The project aims to enable the creation of robots with a human-like ability to reason, behave and interact. It will also boost research in life sciences disciplines, such as neuroscience, by allowing researchers to run biologically realistic simulations to test theories.
By simulating information on the inner workings of the brain that could not otherwise be identified, the research could enhance understanding of neurodevelopmental and learning disorders and lead to new treatments.
The Sheffield Hallam team of researchers is led by Professor Alessandro Di Nuovo.
Professor Alessandro Di Nuovo said: “The project's ambition is to create a developmental artificial mind for robots that can grow up like a child - autonomously learning and developing new skills via multimodal interaction with humans and the environment.
“In particular, we will be using neuromorphic computing hardware that mimics the neurobiological architectures present in the human brains and nervous system. These will allow to build innovative models of cognitive abilities for robots that are more energy efficient.
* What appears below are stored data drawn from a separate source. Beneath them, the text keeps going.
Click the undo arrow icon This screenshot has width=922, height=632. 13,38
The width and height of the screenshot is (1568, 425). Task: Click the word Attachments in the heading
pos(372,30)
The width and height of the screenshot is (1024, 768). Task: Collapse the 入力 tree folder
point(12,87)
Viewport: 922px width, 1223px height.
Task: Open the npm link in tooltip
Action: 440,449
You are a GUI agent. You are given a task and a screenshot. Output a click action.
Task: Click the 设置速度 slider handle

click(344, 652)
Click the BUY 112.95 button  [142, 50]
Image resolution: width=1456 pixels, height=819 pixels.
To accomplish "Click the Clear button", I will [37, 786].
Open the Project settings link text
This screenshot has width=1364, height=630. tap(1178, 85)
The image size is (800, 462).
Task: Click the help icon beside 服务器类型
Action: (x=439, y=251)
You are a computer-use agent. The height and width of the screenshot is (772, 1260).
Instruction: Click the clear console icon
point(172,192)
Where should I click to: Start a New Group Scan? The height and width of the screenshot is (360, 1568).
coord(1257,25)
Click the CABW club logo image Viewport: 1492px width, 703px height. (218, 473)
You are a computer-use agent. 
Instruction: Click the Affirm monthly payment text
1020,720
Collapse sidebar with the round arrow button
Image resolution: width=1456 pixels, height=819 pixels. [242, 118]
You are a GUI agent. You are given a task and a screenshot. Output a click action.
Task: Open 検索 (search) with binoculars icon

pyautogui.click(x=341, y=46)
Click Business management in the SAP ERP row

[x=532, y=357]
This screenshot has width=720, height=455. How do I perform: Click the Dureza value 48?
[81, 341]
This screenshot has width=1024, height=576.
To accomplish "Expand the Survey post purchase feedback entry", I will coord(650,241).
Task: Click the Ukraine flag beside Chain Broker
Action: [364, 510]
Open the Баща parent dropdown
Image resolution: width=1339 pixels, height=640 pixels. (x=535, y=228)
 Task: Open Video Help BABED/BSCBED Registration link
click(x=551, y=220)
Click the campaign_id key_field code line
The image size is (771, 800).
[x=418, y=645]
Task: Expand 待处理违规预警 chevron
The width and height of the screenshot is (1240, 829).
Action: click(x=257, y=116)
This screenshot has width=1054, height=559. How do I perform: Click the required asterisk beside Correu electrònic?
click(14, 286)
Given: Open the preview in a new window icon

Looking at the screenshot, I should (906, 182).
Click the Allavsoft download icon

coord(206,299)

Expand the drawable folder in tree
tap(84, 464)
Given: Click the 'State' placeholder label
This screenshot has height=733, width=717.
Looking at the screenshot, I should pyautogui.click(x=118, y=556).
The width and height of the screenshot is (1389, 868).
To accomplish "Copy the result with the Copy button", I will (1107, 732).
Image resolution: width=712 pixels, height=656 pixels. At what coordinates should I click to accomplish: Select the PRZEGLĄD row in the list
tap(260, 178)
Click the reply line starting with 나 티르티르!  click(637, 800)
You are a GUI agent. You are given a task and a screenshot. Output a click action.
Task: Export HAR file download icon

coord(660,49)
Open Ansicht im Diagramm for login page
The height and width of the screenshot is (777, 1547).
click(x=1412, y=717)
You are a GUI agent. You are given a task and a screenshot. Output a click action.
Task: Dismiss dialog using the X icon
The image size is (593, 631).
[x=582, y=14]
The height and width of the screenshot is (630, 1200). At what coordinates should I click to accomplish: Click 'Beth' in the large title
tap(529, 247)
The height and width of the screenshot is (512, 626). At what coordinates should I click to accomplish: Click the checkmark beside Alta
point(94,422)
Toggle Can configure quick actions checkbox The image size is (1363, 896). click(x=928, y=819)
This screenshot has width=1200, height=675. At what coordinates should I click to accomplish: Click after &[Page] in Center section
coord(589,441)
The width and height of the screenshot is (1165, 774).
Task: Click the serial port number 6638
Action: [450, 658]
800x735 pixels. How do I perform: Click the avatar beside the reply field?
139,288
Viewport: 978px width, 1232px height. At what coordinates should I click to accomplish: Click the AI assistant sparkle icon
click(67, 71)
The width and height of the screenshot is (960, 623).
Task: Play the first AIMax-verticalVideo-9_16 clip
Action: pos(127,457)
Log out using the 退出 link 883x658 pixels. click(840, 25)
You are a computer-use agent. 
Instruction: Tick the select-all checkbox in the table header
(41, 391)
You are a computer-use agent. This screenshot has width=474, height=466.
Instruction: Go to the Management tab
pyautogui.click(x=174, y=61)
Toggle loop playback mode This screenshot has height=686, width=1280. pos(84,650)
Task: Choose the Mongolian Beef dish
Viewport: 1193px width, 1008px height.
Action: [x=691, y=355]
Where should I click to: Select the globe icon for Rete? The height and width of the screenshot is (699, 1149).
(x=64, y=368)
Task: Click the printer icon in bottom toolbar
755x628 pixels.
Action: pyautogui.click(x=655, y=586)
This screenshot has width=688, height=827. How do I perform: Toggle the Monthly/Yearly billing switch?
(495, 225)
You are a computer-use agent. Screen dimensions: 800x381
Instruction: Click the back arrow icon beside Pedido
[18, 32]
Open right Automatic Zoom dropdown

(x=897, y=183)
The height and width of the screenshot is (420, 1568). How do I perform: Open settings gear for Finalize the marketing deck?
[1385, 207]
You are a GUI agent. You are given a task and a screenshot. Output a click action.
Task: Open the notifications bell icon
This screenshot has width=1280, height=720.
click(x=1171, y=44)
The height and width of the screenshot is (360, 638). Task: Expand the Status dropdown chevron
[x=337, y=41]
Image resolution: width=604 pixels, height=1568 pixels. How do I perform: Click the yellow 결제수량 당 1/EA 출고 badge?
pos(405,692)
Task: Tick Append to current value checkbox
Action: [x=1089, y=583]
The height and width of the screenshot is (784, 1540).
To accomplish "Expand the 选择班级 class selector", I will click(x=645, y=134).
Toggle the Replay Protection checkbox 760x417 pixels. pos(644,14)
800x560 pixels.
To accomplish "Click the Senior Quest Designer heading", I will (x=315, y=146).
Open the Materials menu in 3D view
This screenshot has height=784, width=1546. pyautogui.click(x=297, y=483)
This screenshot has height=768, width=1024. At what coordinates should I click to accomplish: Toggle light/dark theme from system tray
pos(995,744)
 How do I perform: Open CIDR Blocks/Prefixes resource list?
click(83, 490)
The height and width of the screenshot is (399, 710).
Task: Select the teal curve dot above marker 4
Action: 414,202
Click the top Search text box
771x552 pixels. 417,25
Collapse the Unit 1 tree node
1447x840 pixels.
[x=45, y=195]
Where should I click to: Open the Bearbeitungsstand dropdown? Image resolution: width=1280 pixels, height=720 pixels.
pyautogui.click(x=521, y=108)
“Importantly, the new developmental neuromorphic models will be a powerful tool for increasing the research capacity in life sciences, like developmental psychology and neuroscience. Researchers will be able to use the models to gain information and progress our understanding of human learning and intelligence.”
Professor Di Nuovo’s project was ranked second by the AI and Data Science Panel and was one of only 11 to have been funded by the panel. The Sheffield Hallam project is also the only one from a post-92 university to have received funding.
The funding will support investigators’ time, a post-doc and a PhD student to work on the project and the purchase of innovative neuromorphic touch sensors for the project's robots.
Other projects to have received funding include storing energy in the soil, using seawater to water crops and developing new tools to warn against rockfalls and landslides. The £15 million investment is from the Engineering and Physical Sciences Research Council (EPSRC), which is part of UKRI. Each project focuses on high risk, speculative engineering or information and communication technologies research with a potentially transformative impact.
Professor Dame Lynn Gladden, Executive Chair of the EPSRC, said: “The adventurous thinking displayed in these new projects underlines the ingenuity and imagination of our research base, taking novel approaches to tackle major challenges. The discovery-led science we support is at the heart of the research and innovation ecosystem. Engineering and physical sciences underpins and advances research across all disciplines, catalysing the breakthroughs and technologies that deliver benefits and prosperity for all of society.”